Word and item position data:
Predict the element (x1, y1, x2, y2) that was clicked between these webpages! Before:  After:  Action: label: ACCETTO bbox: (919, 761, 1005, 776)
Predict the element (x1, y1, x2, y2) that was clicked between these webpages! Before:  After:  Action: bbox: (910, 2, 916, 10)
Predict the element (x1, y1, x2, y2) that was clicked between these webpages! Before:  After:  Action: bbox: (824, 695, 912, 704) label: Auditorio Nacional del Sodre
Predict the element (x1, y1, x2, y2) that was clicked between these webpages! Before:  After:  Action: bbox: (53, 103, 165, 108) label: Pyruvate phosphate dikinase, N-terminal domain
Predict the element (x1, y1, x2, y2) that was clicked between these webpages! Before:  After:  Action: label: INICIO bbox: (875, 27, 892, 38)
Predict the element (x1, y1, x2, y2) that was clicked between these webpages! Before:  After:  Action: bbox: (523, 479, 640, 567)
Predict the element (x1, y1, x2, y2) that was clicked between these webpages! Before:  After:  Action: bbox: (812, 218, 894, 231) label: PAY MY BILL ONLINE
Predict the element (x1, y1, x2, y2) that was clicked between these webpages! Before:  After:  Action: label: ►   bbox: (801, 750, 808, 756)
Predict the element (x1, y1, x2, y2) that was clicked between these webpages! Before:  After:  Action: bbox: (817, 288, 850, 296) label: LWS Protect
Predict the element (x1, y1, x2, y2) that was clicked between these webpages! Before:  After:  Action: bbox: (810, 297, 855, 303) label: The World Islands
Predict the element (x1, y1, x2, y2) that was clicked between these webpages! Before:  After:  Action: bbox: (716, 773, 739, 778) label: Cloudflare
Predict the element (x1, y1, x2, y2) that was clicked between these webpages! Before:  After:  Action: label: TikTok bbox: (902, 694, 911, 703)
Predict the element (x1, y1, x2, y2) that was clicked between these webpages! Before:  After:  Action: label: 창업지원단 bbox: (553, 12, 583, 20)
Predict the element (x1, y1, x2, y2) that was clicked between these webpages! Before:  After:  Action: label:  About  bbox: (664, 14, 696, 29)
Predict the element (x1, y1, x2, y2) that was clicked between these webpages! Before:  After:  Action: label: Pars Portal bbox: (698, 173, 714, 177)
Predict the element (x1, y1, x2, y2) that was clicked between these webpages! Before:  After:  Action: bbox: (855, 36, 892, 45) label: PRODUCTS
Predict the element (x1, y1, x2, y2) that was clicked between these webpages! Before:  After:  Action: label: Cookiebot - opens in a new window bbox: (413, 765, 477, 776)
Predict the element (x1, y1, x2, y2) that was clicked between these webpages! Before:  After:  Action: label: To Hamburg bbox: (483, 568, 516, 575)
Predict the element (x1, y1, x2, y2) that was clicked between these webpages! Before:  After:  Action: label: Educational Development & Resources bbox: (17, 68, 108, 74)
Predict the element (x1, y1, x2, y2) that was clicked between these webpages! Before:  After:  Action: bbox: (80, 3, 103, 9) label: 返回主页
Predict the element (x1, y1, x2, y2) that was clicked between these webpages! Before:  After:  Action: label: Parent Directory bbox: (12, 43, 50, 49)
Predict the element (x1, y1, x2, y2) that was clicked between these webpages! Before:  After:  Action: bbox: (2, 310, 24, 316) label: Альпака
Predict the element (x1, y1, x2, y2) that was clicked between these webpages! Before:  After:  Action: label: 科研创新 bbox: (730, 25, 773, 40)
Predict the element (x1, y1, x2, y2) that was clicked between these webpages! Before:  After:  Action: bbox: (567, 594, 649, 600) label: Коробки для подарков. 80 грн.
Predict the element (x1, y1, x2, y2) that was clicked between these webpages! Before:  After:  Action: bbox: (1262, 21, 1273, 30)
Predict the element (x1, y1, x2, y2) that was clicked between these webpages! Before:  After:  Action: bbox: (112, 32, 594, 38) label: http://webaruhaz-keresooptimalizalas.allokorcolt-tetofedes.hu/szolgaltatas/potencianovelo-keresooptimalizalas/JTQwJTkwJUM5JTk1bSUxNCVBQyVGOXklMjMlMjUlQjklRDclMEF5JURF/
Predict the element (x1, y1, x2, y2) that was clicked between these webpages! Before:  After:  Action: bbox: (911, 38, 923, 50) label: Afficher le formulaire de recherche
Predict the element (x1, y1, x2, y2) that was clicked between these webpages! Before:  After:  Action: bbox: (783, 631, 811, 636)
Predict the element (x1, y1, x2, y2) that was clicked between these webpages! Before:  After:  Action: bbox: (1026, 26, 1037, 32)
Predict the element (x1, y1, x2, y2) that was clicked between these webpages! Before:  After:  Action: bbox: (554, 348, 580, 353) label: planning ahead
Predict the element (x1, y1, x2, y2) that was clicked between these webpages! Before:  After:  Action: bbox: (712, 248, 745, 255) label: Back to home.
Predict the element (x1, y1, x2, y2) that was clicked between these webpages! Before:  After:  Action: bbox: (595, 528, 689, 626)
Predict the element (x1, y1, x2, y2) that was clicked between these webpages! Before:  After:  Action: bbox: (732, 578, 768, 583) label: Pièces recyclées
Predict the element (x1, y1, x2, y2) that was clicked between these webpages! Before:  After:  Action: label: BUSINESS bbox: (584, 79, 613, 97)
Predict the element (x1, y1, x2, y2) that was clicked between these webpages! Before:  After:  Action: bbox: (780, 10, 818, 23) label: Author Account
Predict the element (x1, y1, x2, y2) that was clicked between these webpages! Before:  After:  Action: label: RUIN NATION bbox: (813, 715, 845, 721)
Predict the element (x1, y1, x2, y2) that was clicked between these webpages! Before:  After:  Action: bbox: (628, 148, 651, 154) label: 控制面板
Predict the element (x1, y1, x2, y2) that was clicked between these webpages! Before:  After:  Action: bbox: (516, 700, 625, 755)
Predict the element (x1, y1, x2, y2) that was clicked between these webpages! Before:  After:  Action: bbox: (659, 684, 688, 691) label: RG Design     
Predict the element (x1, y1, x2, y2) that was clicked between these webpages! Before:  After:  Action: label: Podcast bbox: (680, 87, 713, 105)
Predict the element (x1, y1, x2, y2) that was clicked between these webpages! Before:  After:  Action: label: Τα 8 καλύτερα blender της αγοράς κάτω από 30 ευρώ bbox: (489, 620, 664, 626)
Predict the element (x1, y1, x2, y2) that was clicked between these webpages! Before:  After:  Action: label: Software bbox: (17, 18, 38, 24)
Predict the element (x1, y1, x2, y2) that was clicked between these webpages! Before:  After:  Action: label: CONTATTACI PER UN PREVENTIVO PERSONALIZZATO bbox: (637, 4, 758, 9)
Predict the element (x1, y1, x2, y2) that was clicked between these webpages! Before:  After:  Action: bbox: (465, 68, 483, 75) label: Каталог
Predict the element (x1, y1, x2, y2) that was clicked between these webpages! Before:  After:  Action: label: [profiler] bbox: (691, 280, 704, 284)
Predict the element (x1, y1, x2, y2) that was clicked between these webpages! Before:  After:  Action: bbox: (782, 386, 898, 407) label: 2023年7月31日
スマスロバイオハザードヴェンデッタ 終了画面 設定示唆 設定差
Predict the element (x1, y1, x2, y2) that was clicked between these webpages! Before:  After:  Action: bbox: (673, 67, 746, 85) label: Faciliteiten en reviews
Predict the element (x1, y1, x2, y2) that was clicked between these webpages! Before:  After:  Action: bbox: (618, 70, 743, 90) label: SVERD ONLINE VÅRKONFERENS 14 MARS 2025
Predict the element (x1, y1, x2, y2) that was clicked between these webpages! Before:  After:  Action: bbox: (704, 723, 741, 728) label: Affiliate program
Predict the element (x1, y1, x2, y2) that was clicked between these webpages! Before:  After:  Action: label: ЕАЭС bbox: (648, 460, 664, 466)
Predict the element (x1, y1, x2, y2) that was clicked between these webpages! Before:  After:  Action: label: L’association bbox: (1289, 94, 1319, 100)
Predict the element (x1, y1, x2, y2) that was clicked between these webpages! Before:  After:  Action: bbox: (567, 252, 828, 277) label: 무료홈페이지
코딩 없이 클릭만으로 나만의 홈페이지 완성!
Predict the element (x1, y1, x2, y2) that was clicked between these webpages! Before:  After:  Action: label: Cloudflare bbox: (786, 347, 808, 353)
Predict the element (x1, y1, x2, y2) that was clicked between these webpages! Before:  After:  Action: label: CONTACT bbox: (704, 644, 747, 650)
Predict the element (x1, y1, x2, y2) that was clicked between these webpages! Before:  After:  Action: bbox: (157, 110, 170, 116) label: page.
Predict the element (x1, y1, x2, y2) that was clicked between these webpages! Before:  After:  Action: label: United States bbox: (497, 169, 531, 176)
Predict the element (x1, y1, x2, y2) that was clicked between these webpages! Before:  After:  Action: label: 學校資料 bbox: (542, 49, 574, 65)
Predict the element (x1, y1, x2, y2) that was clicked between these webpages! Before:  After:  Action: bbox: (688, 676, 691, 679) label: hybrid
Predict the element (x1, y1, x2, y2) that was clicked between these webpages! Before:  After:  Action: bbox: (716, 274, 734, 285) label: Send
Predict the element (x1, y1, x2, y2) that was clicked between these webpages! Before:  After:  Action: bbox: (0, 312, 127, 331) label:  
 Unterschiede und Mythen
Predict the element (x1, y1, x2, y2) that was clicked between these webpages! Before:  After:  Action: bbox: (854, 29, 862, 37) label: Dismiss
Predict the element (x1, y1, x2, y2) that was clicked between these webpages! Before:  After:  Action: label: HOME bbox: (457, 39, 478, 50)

● **WHAT YOU NEED TO DO**
Recast the stretch from the start of the records through the line containing "2, 916, 10)" as a numbered list, leaving out any blank lines.

● **THE COMPLETED TASK**
1. Predict the element (x1, y1, x2, y2) that was clicked between these webpages! Before:  After:  Action: label: ACCETTO bbox: (919, 761, 1005, 776)
2. Predict the element (x1, y1, x2, y2) that was clicked between these webpages! Before:  After:  Action: bbox: (910, 2, 916, 10)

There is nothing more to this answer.